** 읽기 자료 **

※ ※ ※

In [10]:
# 라이브러리 및 모듈 설치
import tempfile
import os
import zipfile
import tensorflow as tf
import tensorflow_model_optimization as tfmot
import numpy as np
from tensorflow import keras

In [11]:
# 모델 크기 계산 함수
def get_gzipped_model_size(file):
  # Returns size of gzipped model, in bytes.

  _, zipped_file = tempfile.mkstemp('.zip')
  with zipfile.ZipFile(zipped_file, 'w', compression=zipfile.ZIP_DEFLATED) as f:
    f.write(file)

  return os.path.getsize(zipped_file)

def evaluate_model(interpreter):
  input_index = interpreter.get_input_details()[0]["index"]
  output_index = interpreter.get_output_details()[0]["index"]

  # Run predictions on every image in the "test" dataset.
  prediction_digits = []
  for i, test_image in enumerate(test_images):
    if i % 1000 == 0:
      print('Evaluated on {n} results so far.'.format(n=i))
    # Pre-processing: add batch dimension and convert to float32 to match with
    # the model's input data format.
    test_image = np.expand_dims(test_image, axis=0).astype(np.float32)
    interpreter.set_tensor(input_index, test_image)

    # Run inference.
    interpreter.invoke()

    # Post-processing: remove batch dimension and find the digit with highest
    # probability.
    output = interpreter.tensor(output_index)
    digit = np.argmax(output()[0])

※ ※ ※

** 데이터 구간 **
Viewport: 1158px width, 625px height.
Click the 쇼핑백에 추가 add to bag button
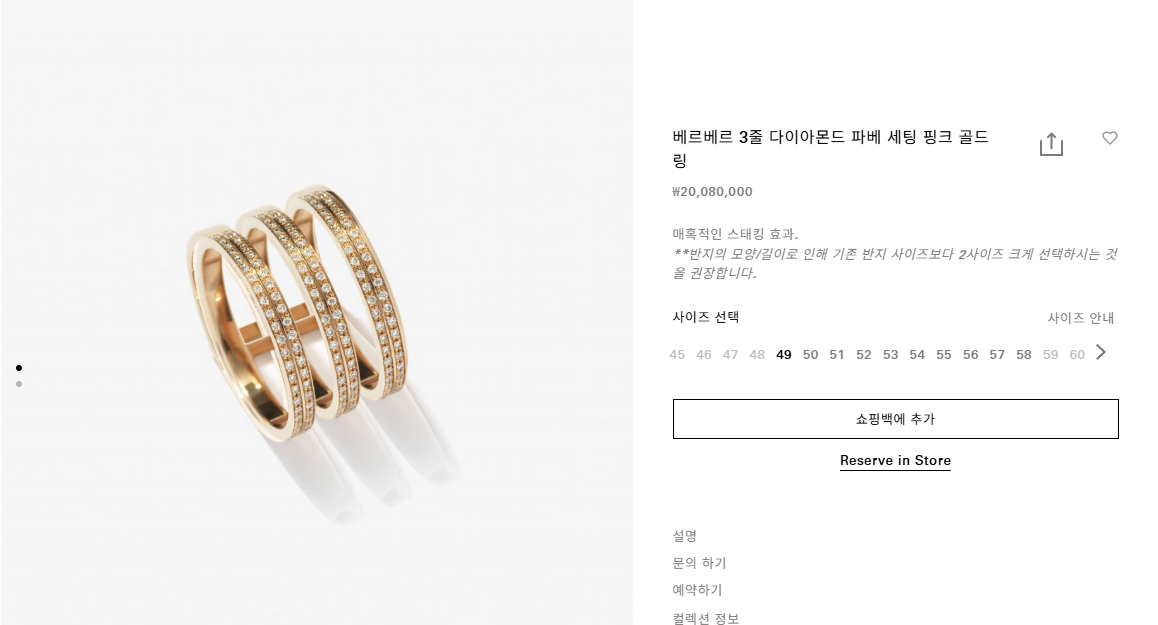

※ ※ ※

** 짧은 문제 A **
읽기 자료를 보고 다음 물음에 답하십시오.
(i) tensorflow_model_optimization 모듈은 어떤 별칭으로 임포트됩니까?
(ii) get_gzipped_model_size 함수는 임시 파일을 만들 때 어떤 확장자를 지정합니까?
(iii) evaluate_model 함수는 이미지를 몇 개 처리할 때마다 진행 상황을 출력합니까?
** 짧은 문제 B **
읽기 자료에서 "prediction_digits = []"와 "input data format." 사이의 부분을 두 구절까지 포함하여 옮겨 적으십시오.

** 문제 풀이 A **
(i) tfmot
(ii) '.zip'
(iii) 1000개

** 문제 풀이 B **
prediction_digits = []
  for i, test_image in enumerate(test_images):
    if i % 1000 == 0:
      print('Evaluated on {n} results so far.'.format(n=i))
    # Pre-processing: add batch dimension and convert to float32 to match with
    # the model's input data format.